Exercise task 1: What prediction does the notebook print for the new text about quality issues and non-conforming PCBs?
Exercise task 2: Decide whether each statement agrees with the notebook: (a) the grid search uses 10-fold cross-validation; (b) the best max_depth found is 5; (c) the data is loaded from a CSV file. Give yes or no for each, with the deciding words quoted.
Exercise task 3: In the notebook, copy out the passage starting at "['How to fabricate']" and ending at "predictions = grid_search.predict(test_X_2)".

Text:
────────────────────────────────────────
In [1]:
from sklearn.feature_extraction.text import TfidfVectorizer
from sklearn.tree import DecisionTreeClassifier
from sklearn.metrics import accuracy_score
from sklearn.model_selection import train_test_split, GridSearchCV
import pandas as pd


import pandas as pd
df = pd.read_excel(r'D:\DA\Innotrat LABS\Intent or Context Analysis\new_generated_context.xlsx')
texts = df['text']
labels = df['label']

# Split the data into training and test sets
X_train, X_test, y_train, y_test = train_test_split(texts, labels, test_size=0.2, random_state=42)

# Initialize the TF-IDF vectorizer
vectorizer = TfidfVectorizer()

# Convert text data into TF-IDF features
X_train = vectorizer.fit_transform(X_train)
X_test = vectorizer.transform(X_test)

# Define the hyperparameter grid
#param_grid = [{'max_depth': list(range(10, 15)), 'max_features': list(range(0,10))}]
param_grid = {
    'max_depth': [None,1,3,5],
    'min_samples_split': [2,5,10]
}

# Initialize the DecisionTreeClassifier
classifier = DecisionTreeClassifier()

# Initialize the GridSearchCV
grid_search = GridSearchCV(classifier, param_grid, cv = 10, scoring='accuracy')

# Train the classifier with grid search
grid_search.fit(X_train, y_train)

# Make predictions on the test set
predictions = grid_search.predict(X_test)

# Calculate the accuracy
accuracy = accuracy_score(y_test, predictions)

# Print the best parameters and accuracy
print("Best Parameters:", grid_search.best_params_)
print("Accuracy:", accuracy)

Best Parameters: {'max_depth': None, 'min_samples_split': 10}
Accuracy: 0.3181818181818182


In [2]:
new_text = 'How do you handle quality issues or non-conforming PCBs during the manufacturing process? Can you share your corrective action and preventive action (CAPA) processes for maintaining high-quality standards?'

test_X = vectorizer.transform([new_text])
predictions = grid_search.predict(test_X)
print(predictions)

['How to fabricate']


In [3]:
new_text_2 = 'I am interested in manufacturing PCBs for my project. Attached are the gerber and design files. Kindly provide a quotation for approximately 100 units. Also, please let me know the estimated manufacturing timeline'

test_X_2 = vectorizer.transform([new_text_2])
predictions = grid_search.predict(test_X_2)
print(predictions)

['Who can help me fabricate']


In [4]:
new_text_3 = 'Request for PCB Manufacturing - Urgent Project'

test_X_3 = vectorizer.transform([new_text_3])
────────────────────────────────────────
Dataset extract:
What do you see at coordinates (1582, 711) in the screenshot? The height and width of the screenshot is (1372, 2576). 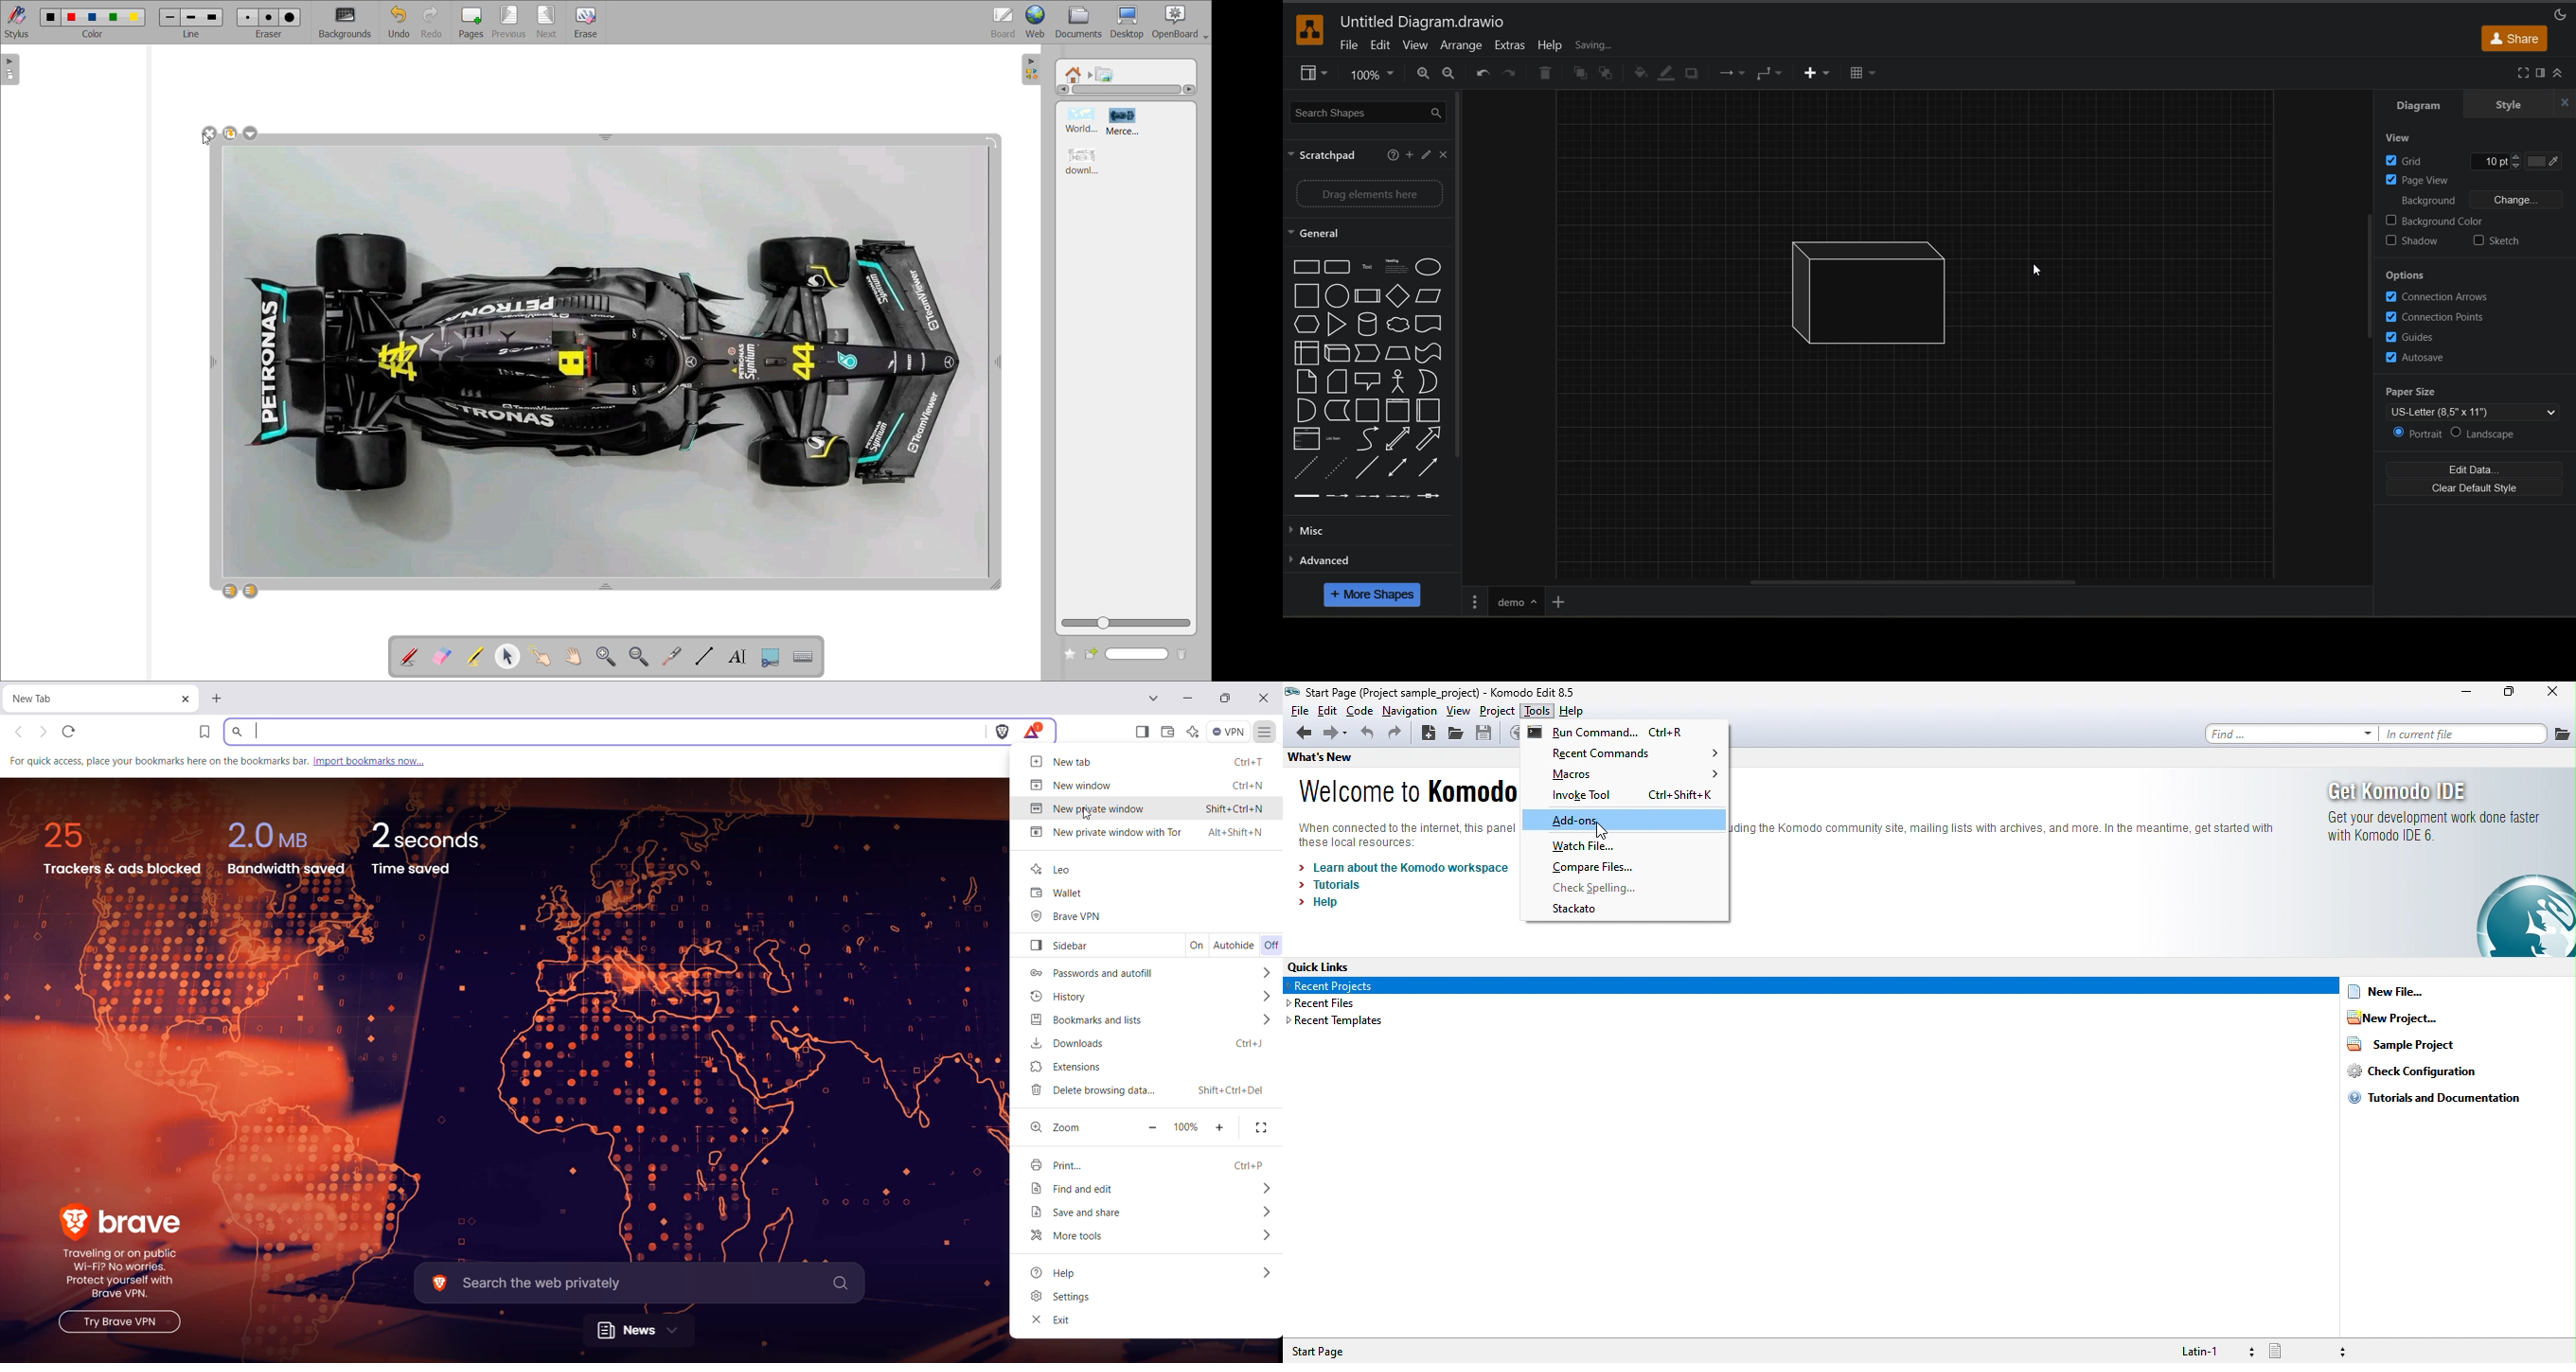 I see `help` at bounding box center [1582, 711].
────────────────────────────────────────
Solution 1: ['How to fabricate']

Solution 2:
(a) Yes: "cv = 10"
(b) No: "Best Parameters: {'max_depth': None, 'min_samples_split': 10}"
(c) No: "pd.read_excel"

Solution 3:
['How to fabricate']


In [3]:
new_text_2 = 'I am interested in manufacturing PCBs for my project. Attached are the gerber and design files. Kindly provide a quotation for approximately 100 units. Also, please let me know the estimated manufacturing timeline'

test_X_2 = vectorizer.transform([new_text_2])
predictions = grid_search.predict(test_X_2)